Provide text equivalents for audio - general advice on transcripts

Why this is important

Video content that contains spoken or other audio information (on-or off-screen sound effects, or background music) important to understanding the video's content will present access barriers to anyone who is deaf or hard of hearing and unable to hear the video's soundtrack. The same problem will, of course, be encountered by anyone accessing the video using a computer without a soundcard and/or speakers, or in a noisy environment, or where no sound is permitted. Additionally, people who are deaf-blind, and unable to access either visual or audio content will face access barriers if this content is not presented in an alternative way.

General Principles

There are two accessibility solutions for this barrier. The most equitable option is to provide the video content with captions and audio descriptions. For more details, see the How To articles providing General advice on captions and General advice on audio description.

Unfortunately implementing effective captioning and audio description accessibility solutions often requires a significant degree of expertise and time, overwhelmingly related to what is to be included, and increasing as the complexity of the video content increases. This means professional captioning and audio description organisations are best placed to provide a solution, with the associated time delay and expense. Thus, where resources are limited, providing an HTML transcript, however 'rough-and-ready', is a practical alternative - and once you have a transcript, you have a resource from which you can create captions.

Before you continue

The advice on this page helps you avoid introducing a specific accessibility barrier, but it's not a magic formula. To avoid attempting to follow a technical solution that is not appropriate to the resource and its intended purpose, you need to know the context in which the multimedia resource is being used:

  1. The purpose or aim of the multimedia resource in question, and whether it is being used to supplement another resource in the learning environment, or whether its use is required by students.
  2. The target audience, their knowledge and expectations, and the type of browsing and assistive technology that they may be using.
  3. Whether the information and experiences provided by the multimedia technology are already available in an equivalent, alternative form.

For more background on this approach, see our Guide to the use of multimedia in accessible e-learning.

Technique Details

There are two stages to creating a text transcript of an audio or audiovisual multimedia resource:

  1. Generation of the content of the transcript.
  2. Publishing the transcript in structured HTML.

Generation of the transcript is by far the most challenging and time consuming exercise of the two, requiring listening to and writing down the spoken content (take advantage of any existing script), plus any non-spoken audio information important to understanding. You also need to watch the video, in order to provide additional text to provide important information about visual events (in other words, text equivalents of what would be spoken as part of an audio description), so that people who are deaf-blind can understand the content. Links to guidelines and advice on transcription techniques are provided in the External Links section on this page; but as a rule of thumb, the transcript should contain:

  1. All spoken content, including speaker name;
  2. Any additional contextual information relating to the spoken content, for example whether dialogue is whispered or shouted;
  3. Any non-spoken information without which understanding of the video or audio content would be reduced or lost;
  4. Any text that would be spoken as part of an audio description - other, and visual events important to the understanding of the content.

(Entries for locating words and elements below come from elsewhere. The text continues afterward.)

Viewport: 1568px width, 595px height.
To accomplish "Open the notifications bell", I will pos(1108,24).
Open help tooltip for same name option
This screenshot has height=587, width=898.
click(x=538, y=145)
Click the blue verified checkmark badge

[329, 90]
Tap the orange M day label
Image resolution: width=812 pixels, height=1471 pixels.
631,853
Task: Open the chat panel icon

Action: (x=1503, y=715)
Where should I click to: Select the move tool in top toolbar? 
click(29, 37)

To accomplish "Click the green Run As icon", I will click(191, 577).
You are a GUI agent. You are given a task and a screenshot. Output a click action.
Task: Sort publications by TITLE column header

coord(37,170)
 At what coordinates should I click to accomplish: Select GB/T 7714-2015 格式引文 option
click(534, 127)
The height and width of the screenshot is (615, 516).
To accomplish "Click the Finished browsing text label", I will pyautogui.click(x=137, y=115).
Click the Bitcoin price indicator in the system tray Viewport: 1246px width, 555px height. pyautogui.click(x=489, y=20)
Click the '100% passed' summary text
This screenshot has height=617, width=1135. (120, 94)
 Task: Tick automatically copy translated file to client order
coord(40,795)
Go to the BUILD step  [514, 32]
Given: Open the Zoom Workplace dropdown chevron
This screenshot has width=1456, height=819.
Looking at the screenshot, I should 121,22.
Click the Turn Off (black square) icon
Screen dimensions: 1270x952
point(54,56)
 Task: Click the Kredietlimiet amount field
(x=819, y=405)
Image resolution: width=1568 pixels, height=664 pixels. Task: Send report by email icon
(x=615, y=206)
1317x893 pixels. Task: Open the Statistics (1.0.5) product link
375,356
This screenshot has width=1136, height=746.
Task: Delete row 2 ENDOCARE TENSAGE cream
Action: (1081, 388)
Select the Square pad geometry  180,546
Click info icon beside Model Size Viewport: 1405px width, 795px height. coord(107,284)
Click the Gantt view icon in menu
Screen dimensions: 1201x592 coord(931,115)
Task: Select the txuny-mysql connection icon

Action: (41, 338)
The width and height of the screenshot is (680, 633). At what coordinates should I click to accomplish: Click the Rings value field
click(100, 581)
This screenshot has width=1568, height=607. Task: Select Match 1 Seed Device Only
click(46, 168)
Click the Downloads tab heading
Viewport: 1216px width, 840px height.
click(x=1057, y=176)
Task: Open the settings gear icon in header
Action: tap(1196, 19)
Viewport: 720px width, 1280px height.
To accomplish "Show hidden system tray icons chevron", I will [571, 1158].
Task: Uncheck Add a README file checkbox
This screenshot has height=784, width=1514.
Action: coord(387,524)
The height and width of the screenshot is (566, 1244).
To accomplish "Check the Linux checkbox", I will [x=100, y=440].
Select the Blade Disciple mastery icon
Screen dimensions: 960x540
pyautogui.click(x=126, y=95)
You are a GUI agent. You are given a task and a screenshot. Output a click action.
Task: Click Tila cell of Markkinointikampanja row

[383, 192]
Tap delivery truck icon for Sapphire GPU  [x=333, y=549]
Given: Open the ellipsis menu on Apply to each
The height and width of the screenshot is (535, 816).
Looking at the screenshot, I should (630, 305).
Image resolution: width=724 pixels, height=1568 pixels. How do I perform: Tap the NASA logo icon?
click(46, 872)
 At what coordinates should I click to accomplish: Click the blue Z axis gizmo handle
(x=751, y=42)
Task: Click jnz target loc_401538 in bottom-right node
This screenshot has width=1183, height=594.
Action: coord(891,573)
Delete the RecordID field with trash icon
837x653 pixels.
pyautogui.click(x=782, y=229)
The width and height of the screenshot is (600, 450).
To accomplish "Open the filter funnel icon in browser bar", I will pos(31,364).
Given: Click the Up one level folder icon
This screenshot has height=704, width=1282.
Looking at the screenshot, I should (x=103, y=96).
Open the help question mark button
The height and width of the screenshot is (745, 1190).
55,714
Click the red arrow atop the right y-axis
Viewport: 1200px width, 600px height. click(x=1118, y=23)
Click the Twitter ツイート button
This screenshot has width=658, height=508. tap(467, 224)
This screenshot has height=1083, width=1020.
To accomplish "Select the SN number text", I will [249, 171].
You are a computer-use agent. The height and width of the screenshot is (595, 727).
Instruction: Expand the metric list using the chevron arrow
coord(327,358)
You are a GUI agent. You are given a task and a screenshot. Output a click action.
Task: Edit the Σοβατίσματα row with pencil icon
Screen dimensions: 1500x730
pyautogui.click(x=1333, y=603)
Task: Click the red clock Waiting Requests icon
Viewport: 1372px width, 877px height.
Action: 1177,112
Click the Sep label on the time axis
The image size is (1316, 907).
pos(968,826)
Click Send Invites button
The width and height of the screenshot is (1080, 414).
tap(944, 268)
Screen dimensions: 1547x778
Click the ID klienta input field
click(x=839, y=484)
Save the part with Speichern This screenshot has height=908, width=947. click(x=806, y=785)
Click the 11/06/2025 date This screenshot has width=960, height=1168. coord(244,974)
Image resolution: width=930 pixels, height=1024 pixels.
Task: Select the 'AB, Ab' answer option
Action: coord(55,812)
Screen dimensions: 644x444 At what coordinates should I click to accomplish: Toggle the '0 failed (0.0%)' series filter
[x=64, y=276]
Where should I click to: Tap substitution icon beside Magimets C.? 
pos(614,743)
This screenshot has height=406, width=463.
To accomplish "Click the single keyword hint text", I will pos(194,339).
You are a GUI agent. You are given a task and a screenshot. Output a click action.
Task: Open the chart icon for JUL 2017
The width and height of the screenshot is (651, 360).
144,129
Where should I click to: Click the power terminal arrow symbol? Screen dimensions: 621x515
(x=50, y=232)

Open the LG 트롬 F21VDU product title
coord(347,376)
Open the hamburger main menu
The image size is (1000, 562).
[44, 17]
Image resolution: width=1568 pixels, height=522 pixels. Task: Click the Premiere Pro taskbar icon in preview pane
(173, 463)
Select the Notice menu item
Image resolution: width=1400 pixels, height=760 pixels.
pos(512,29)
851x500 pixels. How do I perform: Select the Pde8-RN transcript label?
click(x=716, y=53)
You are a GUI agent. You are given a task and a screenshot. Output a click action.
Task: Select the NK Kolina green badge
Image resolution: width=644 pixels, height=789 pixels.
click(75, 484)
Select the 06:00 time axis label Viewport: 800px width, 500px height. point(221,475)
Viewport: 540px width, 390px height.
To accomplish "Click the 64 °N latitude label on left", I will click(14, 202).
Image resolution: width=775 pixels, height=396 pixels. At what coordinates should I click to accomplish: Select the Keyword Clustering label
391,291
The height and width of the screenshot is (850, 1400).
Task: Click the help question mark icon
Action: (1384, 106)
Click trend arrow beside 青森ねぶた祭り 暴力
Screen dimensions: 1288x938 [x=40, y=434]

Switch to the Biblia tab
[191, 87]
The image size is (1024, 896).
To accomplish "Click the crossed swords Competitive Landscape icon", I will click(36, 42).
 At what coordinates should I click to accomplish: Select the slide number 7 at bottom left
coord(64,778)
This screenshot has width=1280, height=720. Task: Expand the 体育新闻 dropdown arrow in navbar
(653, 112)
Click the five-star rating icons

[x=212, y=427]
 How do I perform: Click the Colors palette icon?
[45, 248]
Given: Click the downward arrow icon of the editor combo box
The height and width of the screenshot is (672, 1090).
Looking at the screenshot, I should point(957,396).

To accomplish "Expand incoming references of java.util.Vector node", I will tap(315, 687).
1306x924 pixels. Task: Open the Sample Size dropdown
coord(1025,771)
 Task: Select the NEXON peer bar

We recommend publishing on-line transcripts in HTML rather than as plain text or Word document. Using HTML allows you to structure the transcript and using Cascading Style Sheets allows you to visually present this structure, for example by distinguishing between different speakers and non-spoken sounds.

Example 1 is taken from one of the transcripts used in this resource. Here, non-spoken information is provided using italicised text:

Alistair sits in front of a computer screen showing the example and talks through it

Alistair: There are many ways we can use video clips in a very low tech way. In this case we've got the students here and we're passing round a cheap digital camera that does video clips - has video clip capability - and so we've got the student explaining to other students how to use a particular piece of kit.

Shot of the computer screen showing the videoclip, with sound

Alistair: Now what we got from a learning point of view is tremendous reinforcement going on because......

Example 1: Sample of transcript for a video clip.

Testing

The subjective nature of this accessibility technique, and a lack of formal, universally applicable guidelines makes it impossible to test using automated means. Instead, feedback from end users is highly recommended, particularly people who are blind and/or deaf or hard of hearing.